Di' la verità: quando vedevi un non scalatore come Charteau portare a spasso la maglia a pois, non provavi una stretta al cuore?
«Sì, lo ammetto. Questo la dice lunga su quanto manchino degli scalatori veri, che capiscano il valore della maglia a pois: la lasciano ai comprimari, una delle maglie più prestigiose e affascinanti del ciclismo».

Charteau a parte, cosa hai visto di quest'ultimo Tour e cosa ti ha colpito?
«Ho seguito tutto, ho visto un calo di Contador e un notevole miglioramento di Schleck; ma in generale, non s'è visto granché, è stata un'edizione abbastanza scialba, non ci sono state grosse imprese e nemmeno grossi tentativi».

Perché così poco coraggio?
«Gli uomini che erano nelle posizioni di rincalzo non si sono mai mossi, aspettavano solo di essere staccati negli ultimi chilometri di salita (del resto i big per attaccare aspettavano gli ultimi 4-5 chilometri delle tappe). Non lo so, forse è il tipo di programmazione delle corse che li rende così statici, di sicuro una volta ci si metteva molto di più in gioco, del resto se non ti metti in gioco non potrai mai scoprire i tuoi limiti».

Cosa servirebbe al Tour per renderlo più appassionante?
«Di getto direi lunghi chilometraggi che rendano la corsa sfiancante. Ma poi penso che bisognerebbe cercare di attuare delle modifiche che tengano conto di chi corre oggi. Lo stesso Basso ha fatto un gran Giro, ma poi al Tour è affondato, malgrado fosse convinto di far benissimo sul Tourmalet».

Intendi dire che in realtà non esistono corridori da Tour?
«Gente come me non ce n'è in giro; quei corridori che magari all'epoca davano fastidio perché avevano una forte personalità... ora servirebbero, li cercano, ma in realtà li hanno fatti estinguere: dove sono i grossi atleti? Non certo tra quelli che cercano un solo risultato in una stagione e tengono una condizione alta solo per un periodo limitato».

Se manca la materia prima, ovvero i corridori, che senso ha disegnare tappe come quella di Pau (dove tra l'altro tu vincesti nel 1993)?
«Ha sempre senso, è una tappa storica e meritava certo di meglio. Il punto è che il Tour puoi disegnarlo come vuoi, se i protagonisti sono questi resterà sempre scialbo».

Quando si ripensa al Chiappucci corridore, l'immagine che torna alla mente non è quella del Giro o della Sanremo o di altre imprese che hai fatto. L'immagine che torna alla mente è quella di Chiappucci in maglia a pois al Tour, o in maglia gialla...
«...quando ci andai all'attacco, con la maglia gialla!!!».

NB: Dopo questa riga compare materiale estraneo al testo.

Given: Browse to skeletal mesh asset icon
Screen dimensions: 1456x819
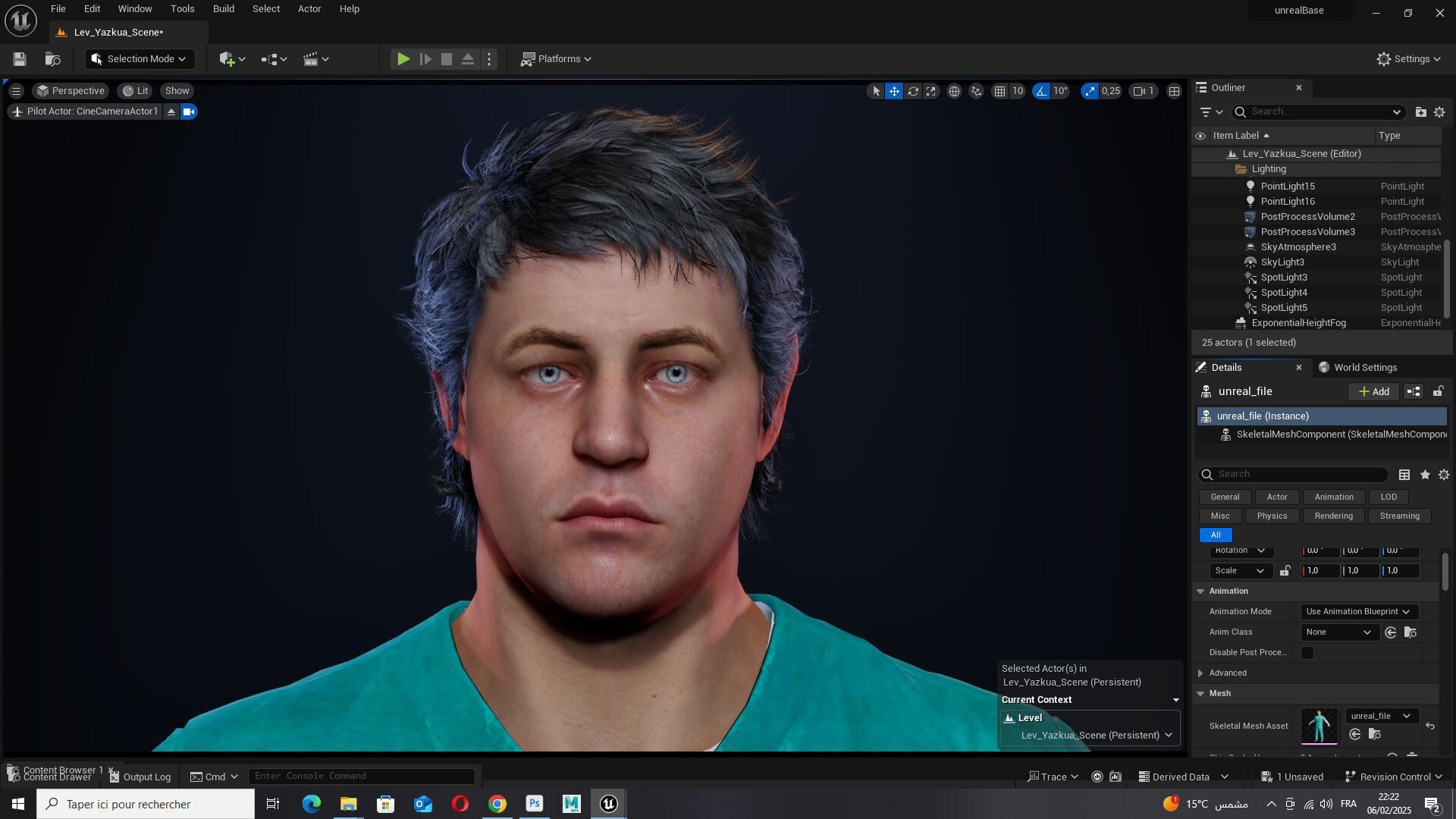Looking at the screenshot, I should tap(1374, 734).
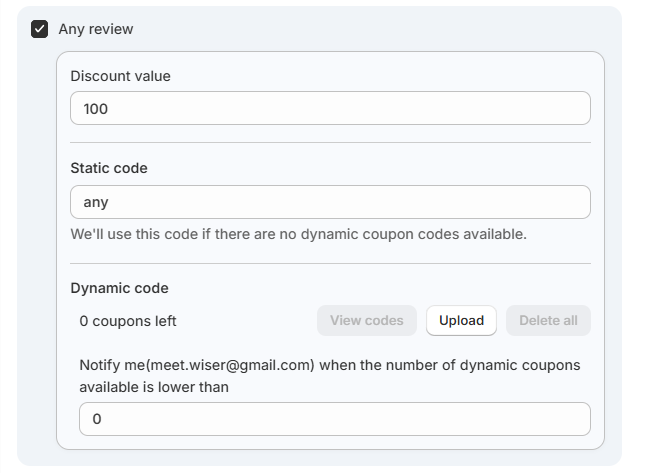Click the divider line below the Discount value field

pyautogui.click(x=330, y=142)
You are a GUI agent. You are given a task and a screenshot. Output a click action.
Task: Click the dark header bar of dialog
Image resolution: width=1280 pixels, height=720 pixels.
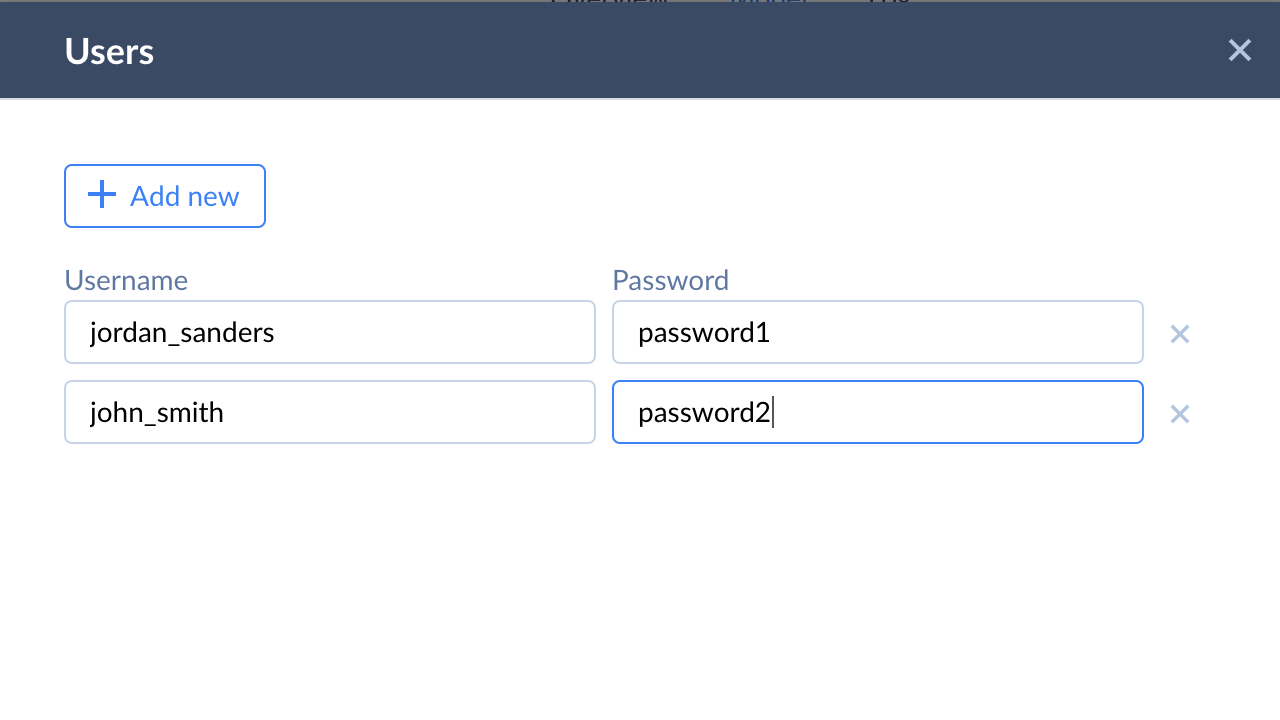(x=640, y=50)
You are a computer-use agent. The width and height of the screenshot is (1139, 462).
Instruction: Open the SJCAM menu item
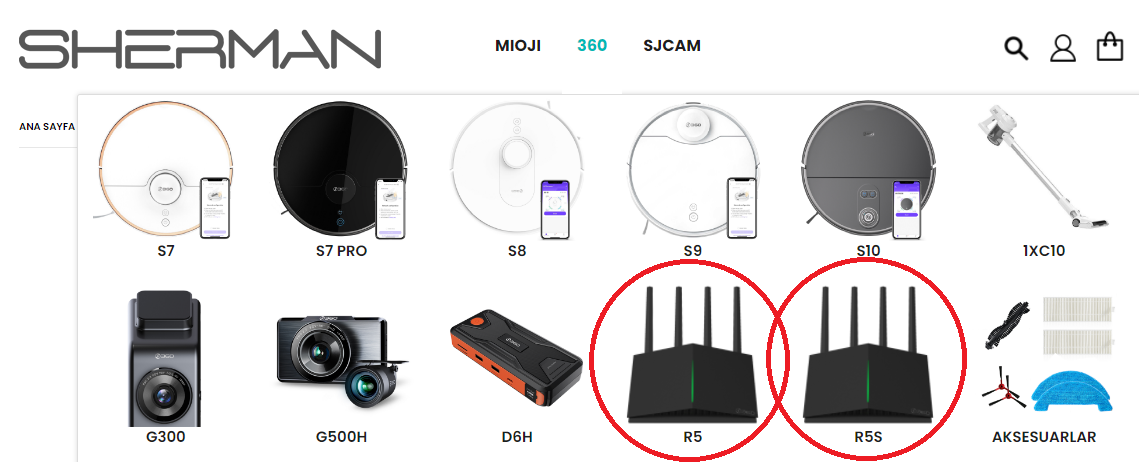672,46
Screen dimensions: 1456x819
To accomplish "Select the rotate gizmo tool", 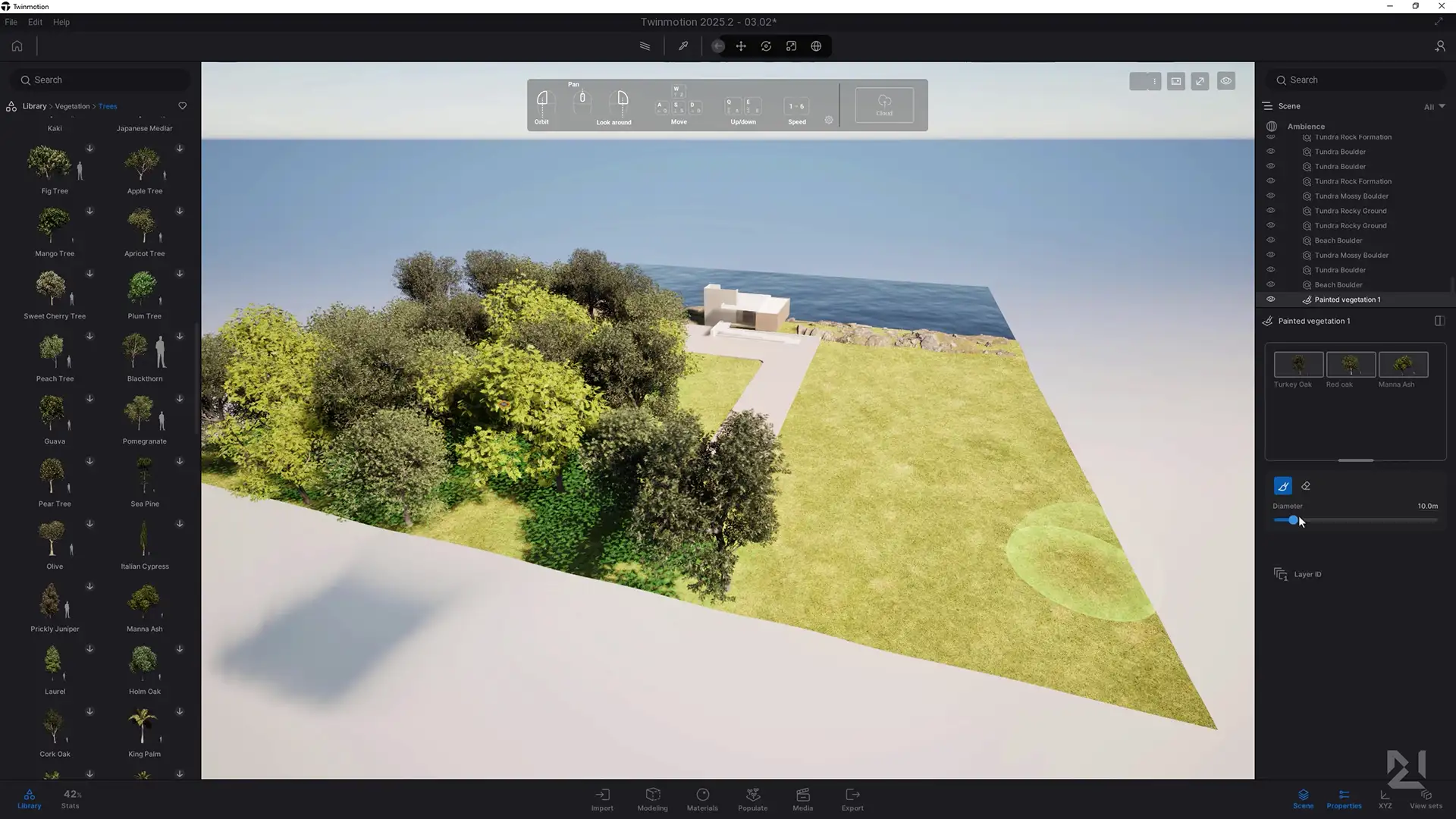I will point(766,46).
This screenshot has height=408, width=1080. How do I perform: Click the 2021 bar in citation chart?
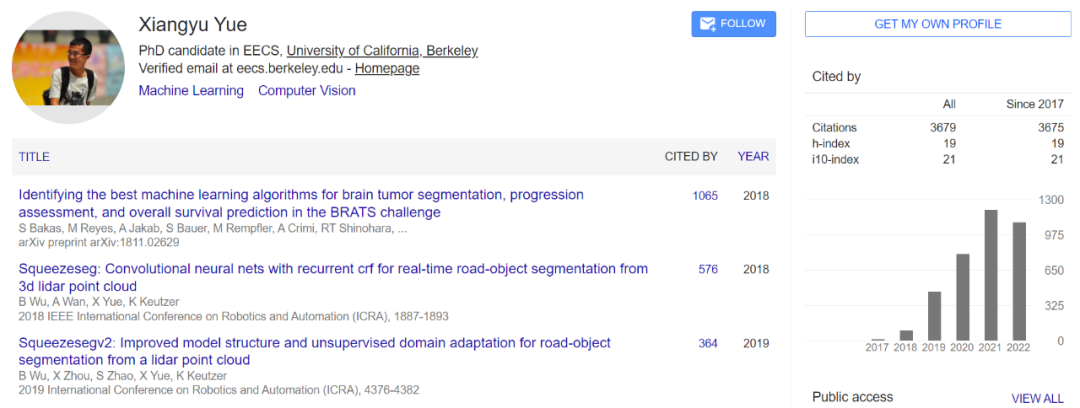tap(992, 275)
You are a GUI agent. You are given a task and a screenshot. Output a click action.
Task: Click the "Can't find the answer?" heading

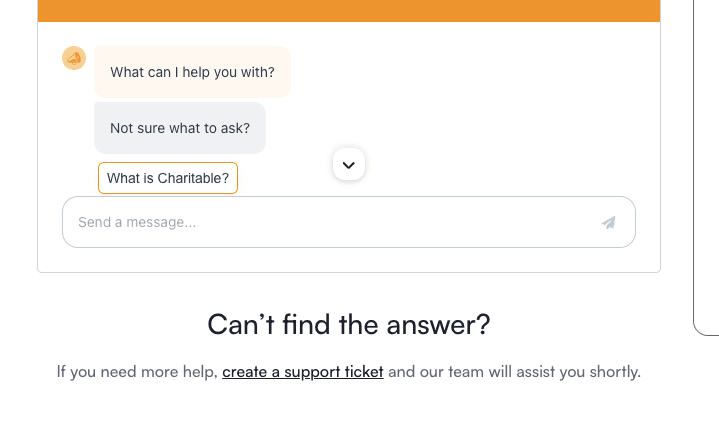click(x=349, y=324)
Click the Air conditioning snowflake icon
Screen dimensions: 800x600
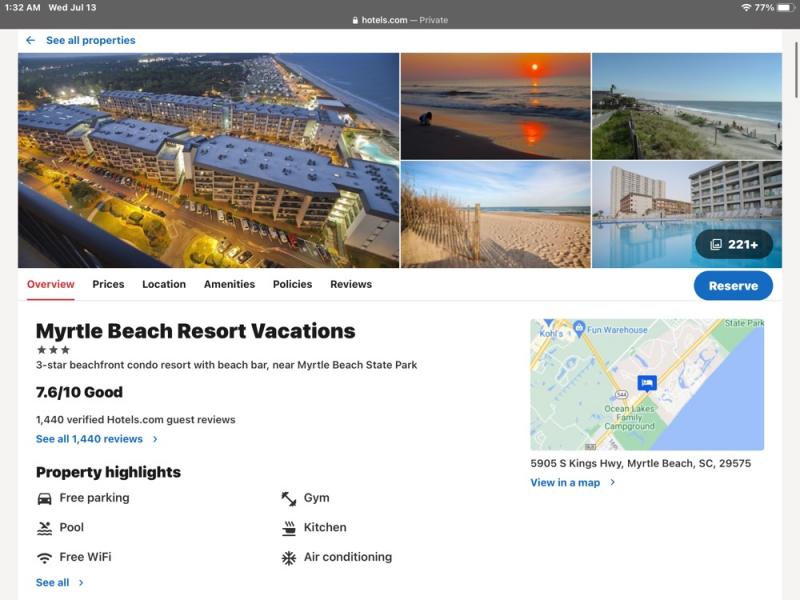pyautogui.click(x=289, y=558)
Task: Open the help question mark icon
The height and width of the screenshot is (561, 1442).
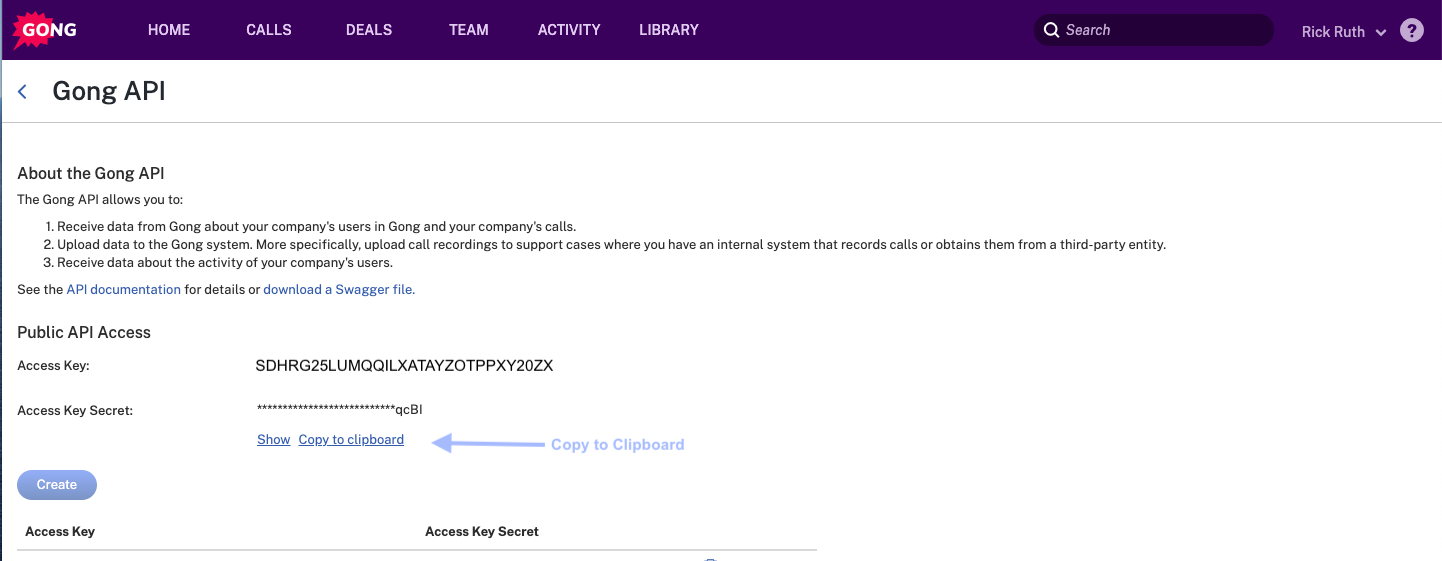Action: tap(1411, 30)
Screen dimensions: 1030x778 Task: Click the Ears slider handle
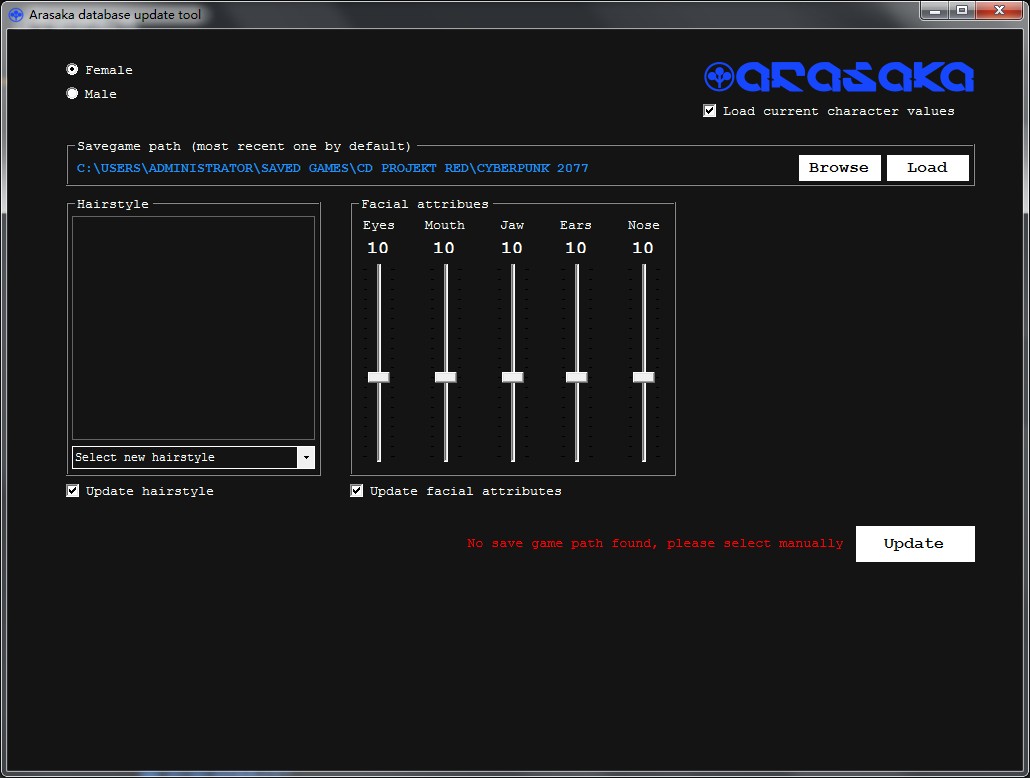click(576, 377)
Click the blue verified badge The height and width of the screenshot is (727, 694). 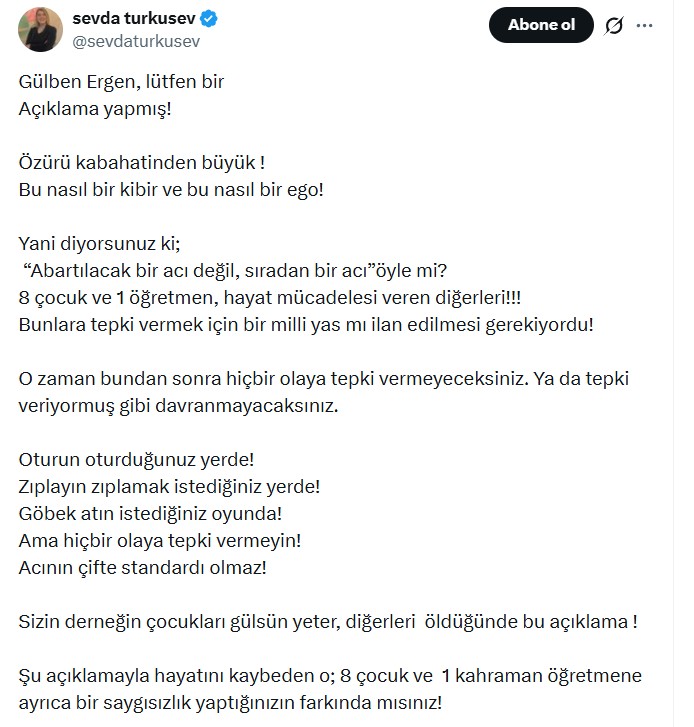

Esatto: in definitiva, Chiappucci e il Tour, un legame indissolubile: quanto senti di essere in debito con la Grande Boucle?
«Ho avuto tanto. Ma ho dato anche tanto; e ho pagato alcune cose, nei miei anni dovevo sempre partire con uno svantaggio di almeno 5' visto che non mancavano le crono di 60-70 km in cui accumulavo un handicap che poi era difficile colmare in montagna. Diciamo che il Tour non mi ha mai favorito in nulla».